Islamic Chinoiserie: The Art of Mongol Iran

Islamic Chinoiserie: The Art of Mongol Iran

Islamic Chinoiserie: The Art of Mongol Iran

Islamic Chinoiserie: The Art of Mongol Iran

Synopsis

The Mongol invasion in the thirteenth century marked a new phase in the development of Islamic art. Trans-Eurasian exchanges of goods, people and ideas were encouraged on a large scale under the auspices of the Pax Mongolica. With the fascination of portable objects brought from China and Central Asia, a distinctive, hitherto unknown style-Islamic chinoiserie-was born in the art of Iran.

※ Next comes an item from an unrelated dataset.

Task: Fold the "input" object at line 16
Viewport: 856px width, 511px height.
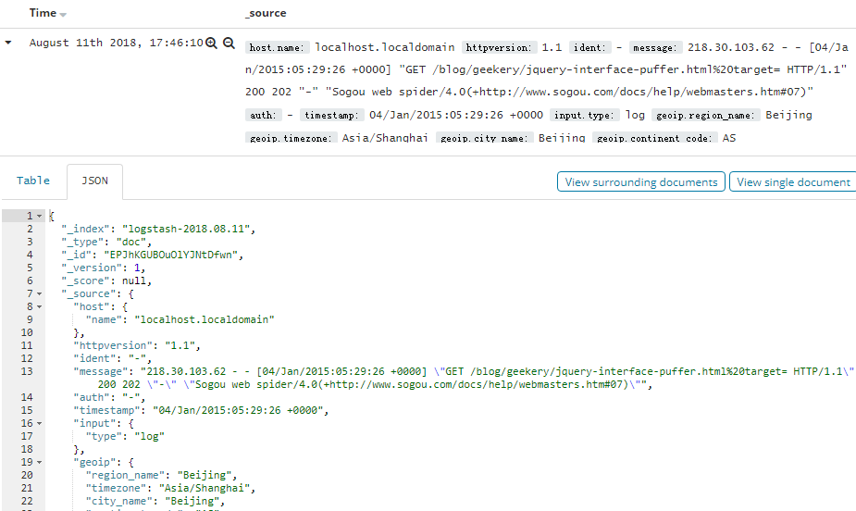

Highly illustrated, Islamic Chinoiserie offers a fascinating glimpse into the artistic interaction between Iran and China under the Mongols. By using rich visual materials from various media of decorative and pictorial arts-textiles, ceramics, metalwork and manuscript painting-the book illustrates the process of adoption and adaptation of Chinese themes in the art of Mongol-ruled Iran in a visually compelling way. The observation of this unique artistic phenomenon serves to promote the understanding of the artistic diversity of Islamic art in the Middle Ages.

Excerpt

Edinburgh Studies in Islamic Art is a new venture that offers readers easy access to the most up-to-date research across the whole range of Islamic art. Building on the long and distinguished tradition of Edinburgh University Press in publishing books on the Islamic world, it is intended to be a forum for studies that, while closely focused, also open wide horizons. Books in the series will, for example, concentrate in an accessible way on the art of a single century, dynasty or geographical area; on the meaning of works of art; on a given medium in a restricted time frame; or on analyses of key works in their wider contexts. A balance will be maintained as far as possible between successive titles, so that various parts of the Islamic world and various media and approaches are represented.

Books in the series are academic monographs of intellectual distinction that mark a significant advance in the field. While they are naturally aimed at an advanced and graduate academic audience, a complementary target readership is the worldwide community of specialists in Islamic art – professionals who work in universities, research institutes, auction houses and museums – as well as that elusive character, the interested general reader.

Professor Robert Hillenbrand . . .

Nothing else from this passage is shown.